### Given passage
# # # #

Split large textfile to multiple files based on a list of keywords in python

98 Views Asked by At

I am new to python. I am stuck at my homework. I am trying to split a 10,000 lines of text file into multiple files based on a list of keywords.

input.txt looks something like this:

 Name: Apple
 Type: Fruits
 Description:...

 Name: Orange
 Type: Fruits
 Description:...

 Name: Yellow
 Type: Colour
 Description:...

 Name: Apple
 Type: Fruits
 Description:...

 Name: Orange
 Type: Fruits
 Description:...

 Name: Yellow
 Type: Colour
 Description:...
 

Keywords:

Apple
Orange
Yellow

Expected output files :

Apple.txt

 Type: Fruits
 Description:

0range.txt

 Type: Fruits
 Description:

Yellow.txt

 Type: Colour
 Description:

But my current codes only able to split if the key is 'Apple'. I am not sure how to modify it to a range of keywords.

key = ['Apple']

outfile = None
fno = 0
lno = 0

with open('input.txt') as infile:
    while line := infile.readline():
        lno += 1
        if outfile is None:
            fno += 1
            outfile = open(f'{fno}.txt', 'w')
        outfile.write(line)
        
        if key in line:
            print(f'"{key}" found in line {lno}')
            outfile.close()
            outfile = None
if outfile:
    outfile.close()

Edit: It should print the first record for each keyword.

2

There are 2 best solutions below

0
tripleee On BEST ANSWER

Here is a somewhat more idiomatic version of your code. It does not hardcode a list of keywords; it simply picks up whatever comes after Name:

seen = set()

# # # #

### Dataset rows
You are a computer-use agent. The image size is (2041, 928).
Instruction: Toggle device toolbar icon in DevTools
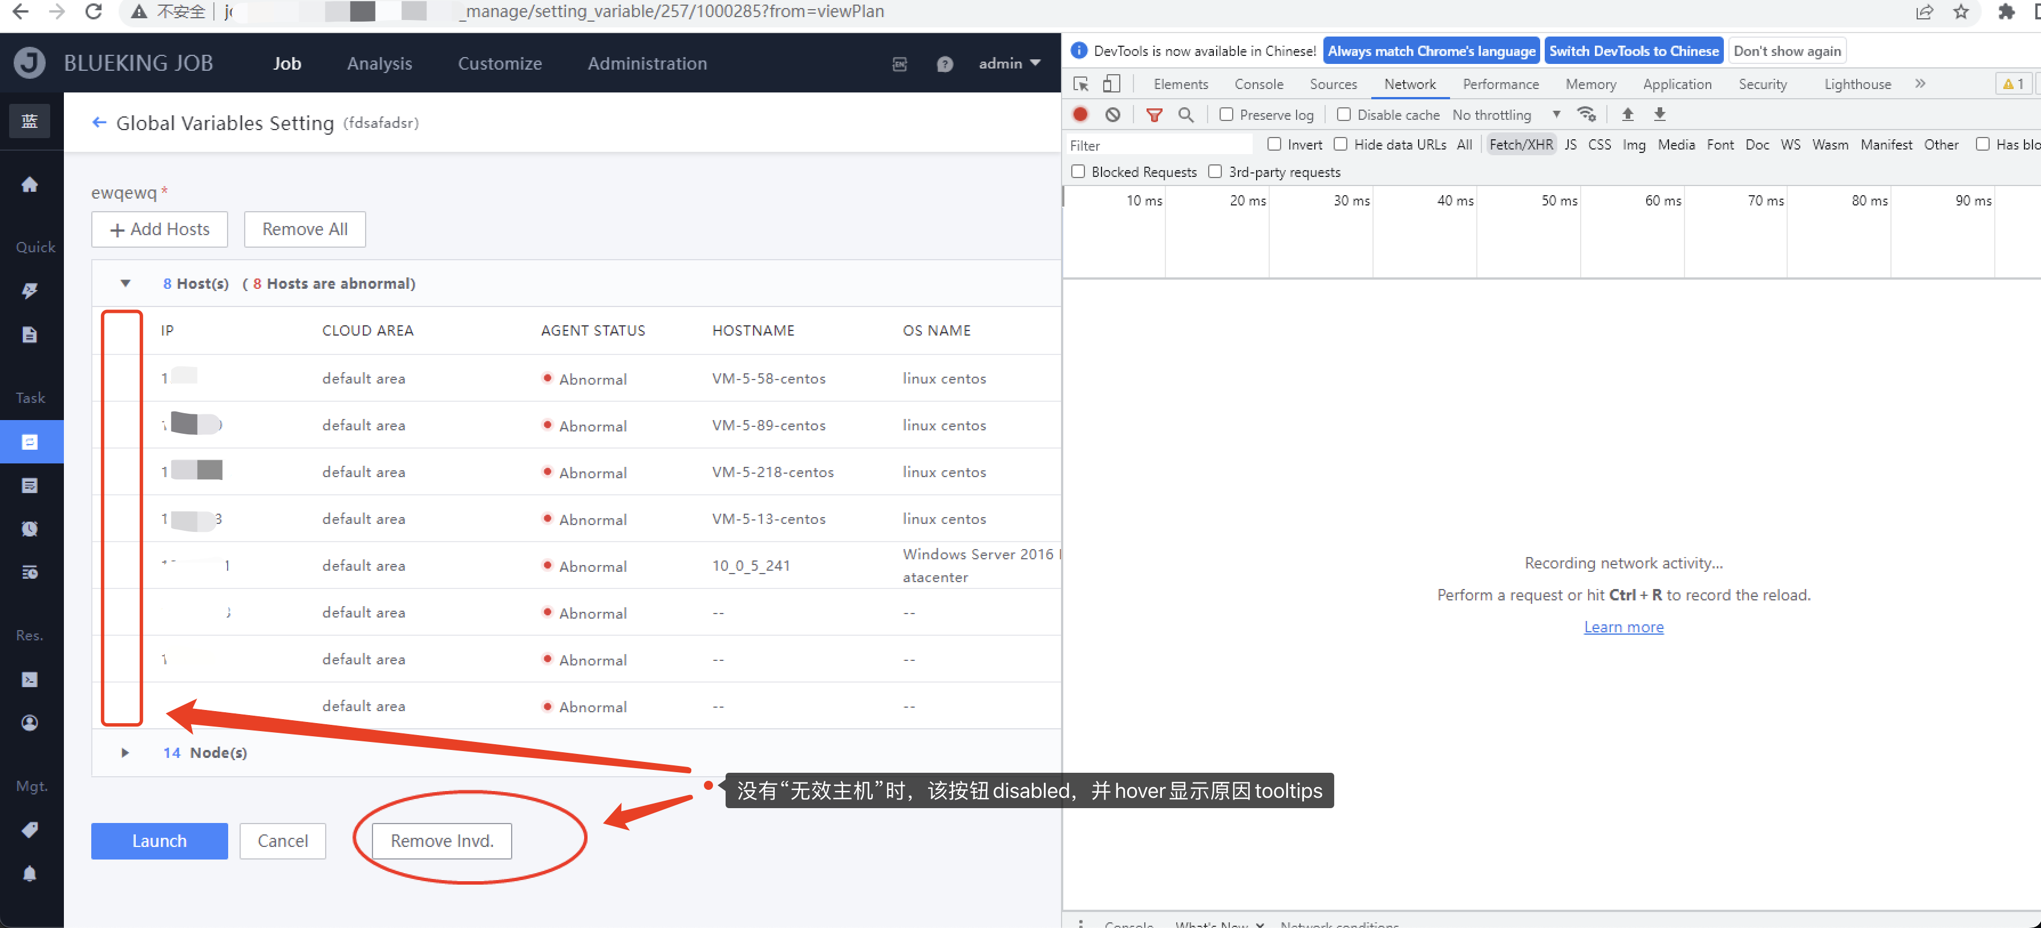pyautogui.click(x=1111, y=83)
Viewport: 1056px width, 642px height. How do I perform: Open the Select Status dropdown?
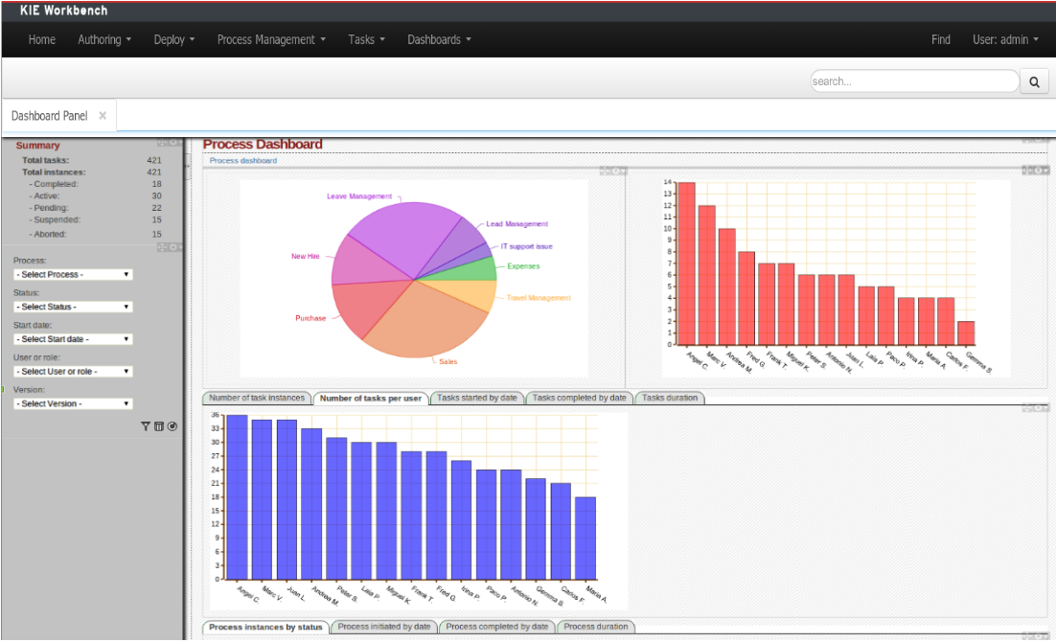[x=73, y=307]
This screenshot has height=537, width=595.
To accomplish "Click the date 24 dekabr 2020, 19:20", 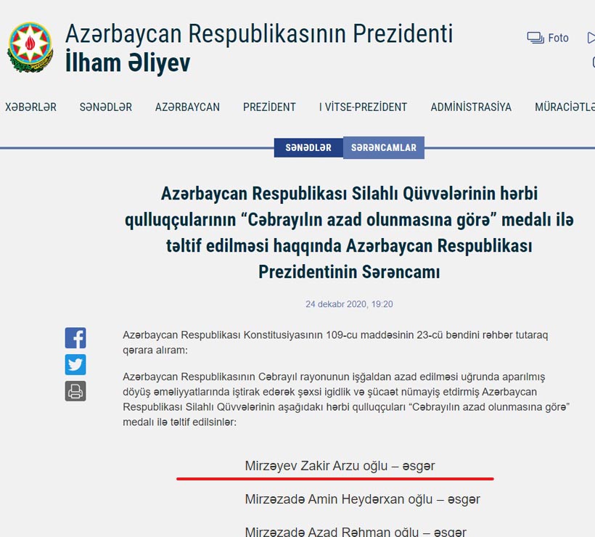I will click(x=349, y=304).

# # # #

Can you write the next part of the file-splitting thread, starting right after its last line? The items come from a separate source unrelated to the file-splitting thread.

outfile = None

with open('input.txt') as infile:
    for line in infile:
        if line.startswith(' Name: '):
            keyword = line[len(' Name: '):-1]
            if keyword not in seen:
                outfile = open(f'{keyword}.txt', 'w')
                seen.add(keyword)
        if outfile is not None:
            if line.strip() == '':
                outfile.close()
                outfile = None
            else:
                outfile.write(line)
if outfile is not None:
    outfile.close()

You were never doing anything useful with lno but if you wanted it for some reason, the idiomatic way to get line numbers is

    for lno, line in enumerate(infile, start=1):

Your sample input.txt shows a space at the beginning of each line. If that was incorrectly transcribed, obviously adapt accordingly.

0
blhsing On

Since each record is separated by a blank line, a cleaner approach would be to read the first line of each record for a name, and use the iter function with newline as a sentinel to read the rest of the record, which is then written to a file under the name if the name is a keyword:

keywords = {'Apple', 'Orange', 'Yellow'}

with open('input.txt') as file:
    while keywords and (name := next(file, ': ').split(': ', 1)[-1]):
        rest = list(iter(file.__next__, '\n'))
        if name in keywords:
            keywords.remove(name)
            with open(name + '.txt', 'w') as output:
                output.writelines(rest)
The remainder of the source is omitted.